How is the Value of Possessions Assessed?

By • Jan 2nd, 2013 • Category: Personal Finance

These days, a lot of us consider either selling some of our valuables or using an online pawnbroker to secure a loan against them. I don’t know about you, but I’m never quite sure how the value of things like jewellery and watches is worked out. So, it’s hard to know what’s actually worth trying to take out finance against and what isn’t.

Of course, you can get experts to help you out with that (in fact, if you go down the loan route, this will happen automatically, since a valuation is needed to determine whether you can actually get a loan or not). I reckon it’s also worth understanding the basics of how these things work anyway, though, just for your own peace of mind.

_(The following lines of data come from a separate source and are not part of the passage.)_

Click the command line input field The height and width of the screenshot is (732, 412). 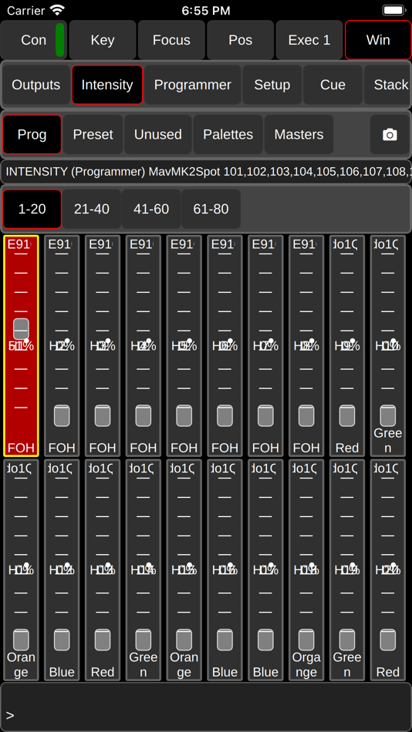coord(206,707)
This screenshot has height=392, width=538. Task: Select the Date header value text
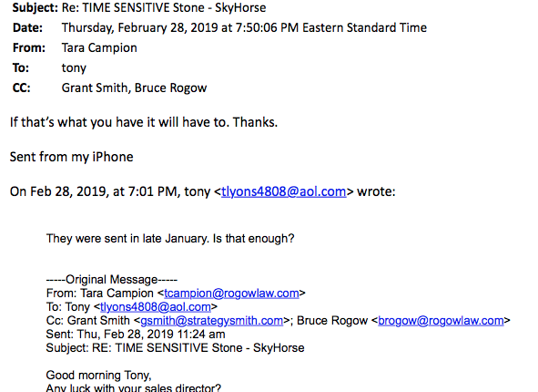244,27
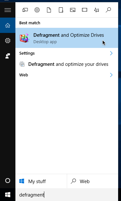Open the hamburger menu in sidebar
The image size is (121, 201).
[x=8, y=10]
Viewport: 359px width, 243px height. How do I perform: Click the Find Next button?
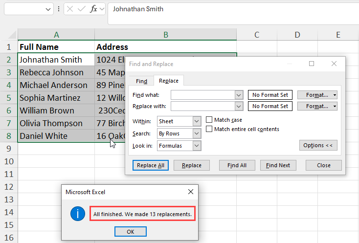(x=278, y=165)
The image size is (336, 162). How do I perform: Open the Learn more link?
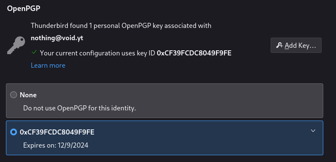[x=48, y=65]

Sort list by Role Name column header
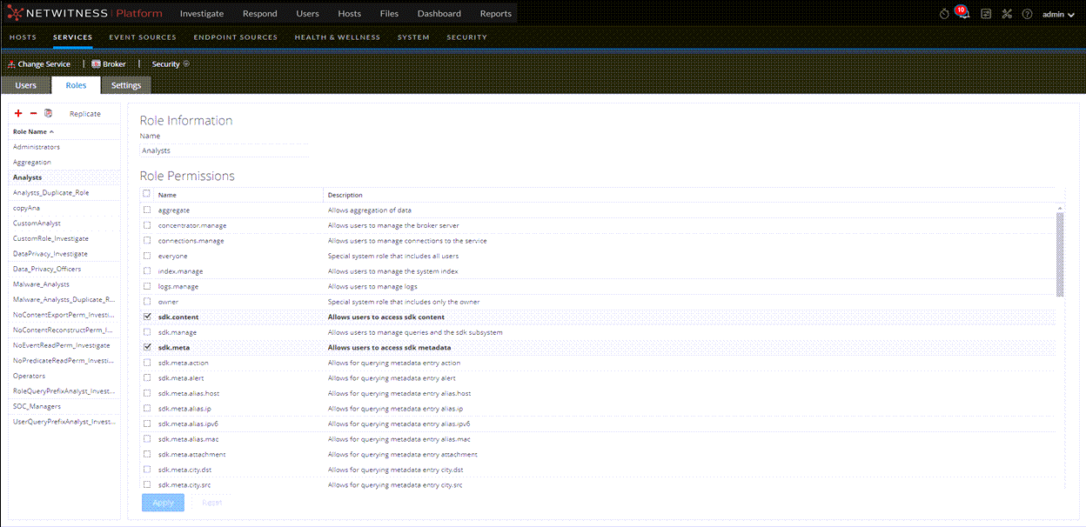[x=33, y=132]
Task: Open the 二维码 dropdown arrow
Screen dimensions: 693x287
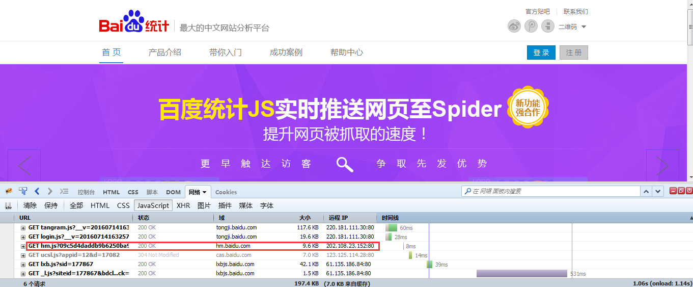Action: pos(584,27)
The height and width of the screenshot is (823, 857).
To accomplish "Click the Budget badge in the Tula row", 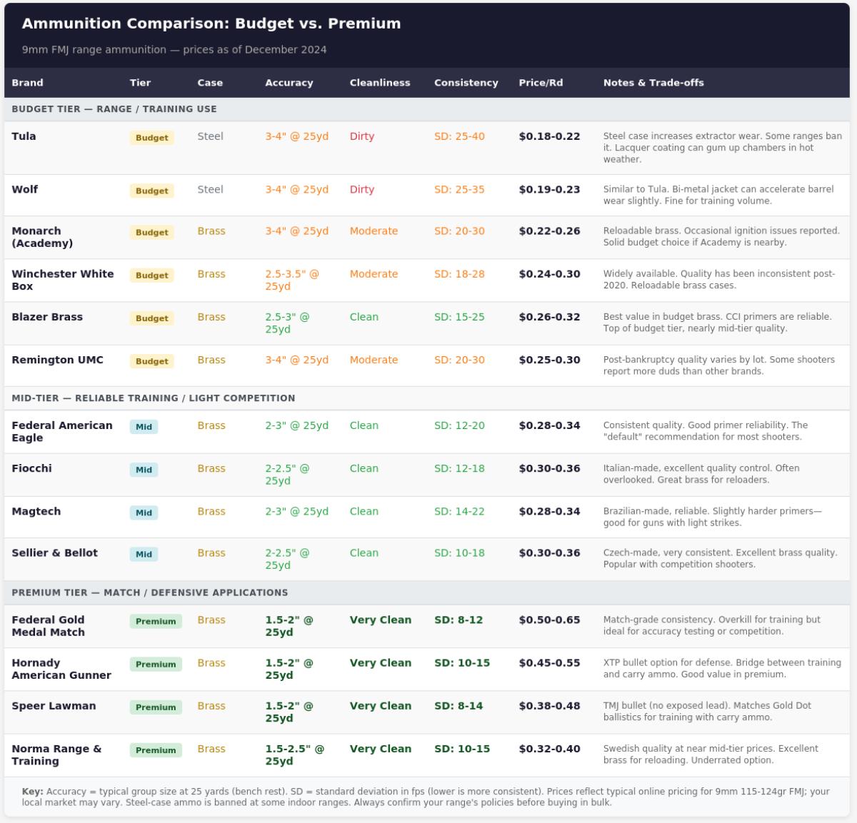I will pyautogui.click(x=151, y=138).
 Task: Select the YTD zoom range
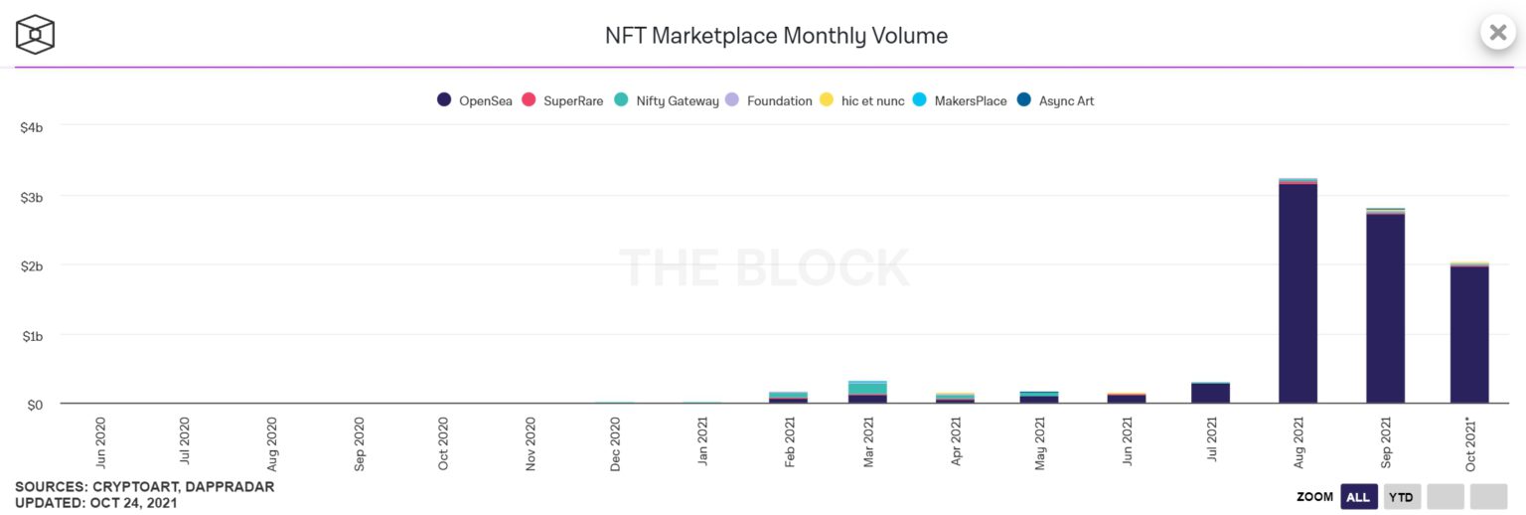tap(1402, 496)
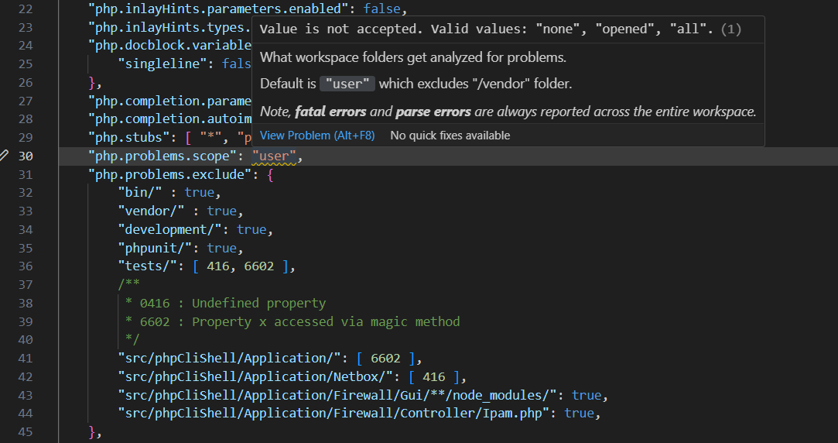Viewport: 838px width, 443px height.
Task: Click the No quick fixes available text
Action: point(450,136)
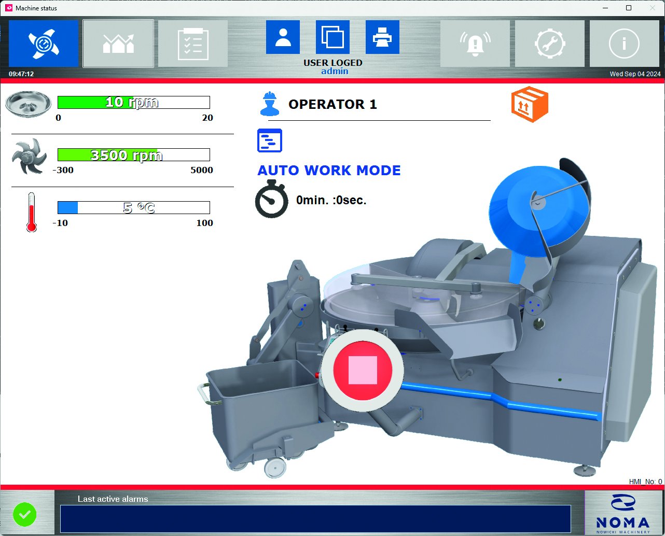Select the OPERATOR 1 label
The width and height of the screenshot is (665, 536).
tap(333, 104)
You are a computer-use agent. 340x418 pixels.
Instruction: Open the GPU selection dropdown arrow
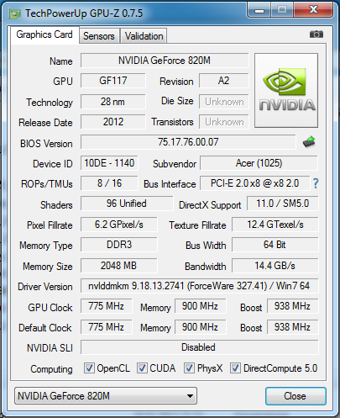click(190, 396)
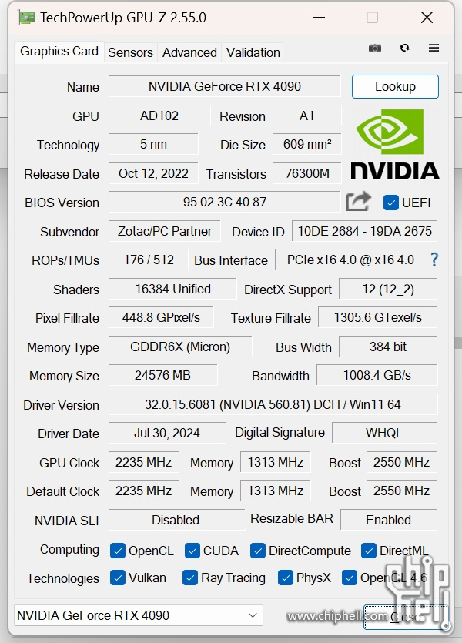Viewport: 462px width, 643px height.
Task: Open the NVIDIA GeForce RTX 4090 combo box
Action: tap(139, 615)
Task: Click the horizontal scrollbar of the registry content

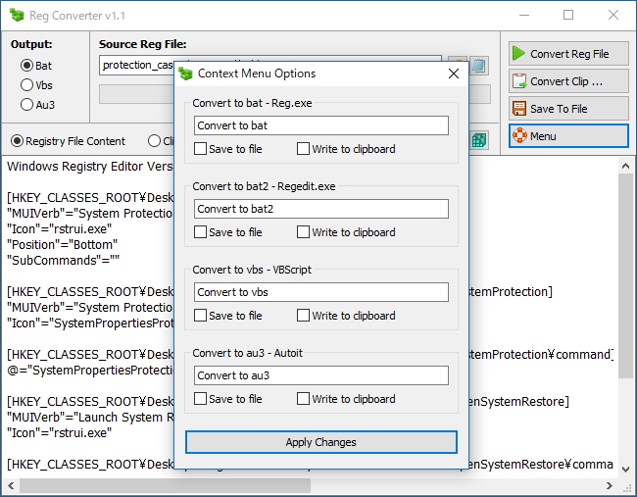Action: point(167,485)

So, I’ve put together a quick guide to how the value of various possessions is assessed. I hope it helps!

Diamonds
If you’re lucky enough to possess some diamonds, you’re likely to find these are particularly good for securing loans against – especially since they’ve been going up in value in recent years. Here are a few of the main things taken into consideration when they’re valued:

  • Cut: This refers to the quality of the cut, rather than the actual shape of the diamond. I won’t get bogged down in the finer details, but the cut should bring out the diamond’s brilliance – it is the cut that gives it its characteristic sparkle and shine. The better the cut, the more impressive it looks and the more valuable it is.
  • Clarity: Precious stones often contain little imperfections (industry folk call these ‘inclusions’) – the fewer there are of these, the greater the value of the diamond.
  • Colour: You might have noticed some diamonds are yellowish in colour, while others seem to be virtually colourless. Generally speaking, the less of a colour a diamond has, the rarer it is and the more it is worth.
  • Carat: This refers to the weight of the diamond. It’s important to remember that this doesn’t actually determine quality, though.

Jewellery
Jewellery is even more complex to value, since it can feature diamonds and other gemstones, as well as precious metal. In terms of the stones themselves, you can use the above as a guide, since these criteria are broadly applicable, rather than being confined to diamonds alone.

Gemstones aside, how else is jewellery valued?

  • Hallmarks: Each piece of valuable jewellery should have an official hallmark, which is basically a guarantee of its quality.
  • Metal: As I’m sure you’re aware, some metals are more valuable than others. Platinum is very valuable, as is white, rose and yellow gold.
  • Daily gold prices: The value of gold is forever in flux, so when your jewellery is valued, its worth will be judged in line with the most recent prices.

Fine watches
Next up is fine watches, which are valued very differently to jewellery. Among the most important factors in determining value is the brand and model you own – but what else matters?

  • Whether you have its original box and papers: If you do, you’re likely to get more money for your watch.
  • The condition it’s in: Any damage (even small things like a slight scratch or a little dent) can cut down its value.
  • How old it is: Personally, I’d have thought the older the watch, the more valuable it would be – but, actually, it’s usually the other way round. The newer the watch, the more likely you are to get a higher price for it.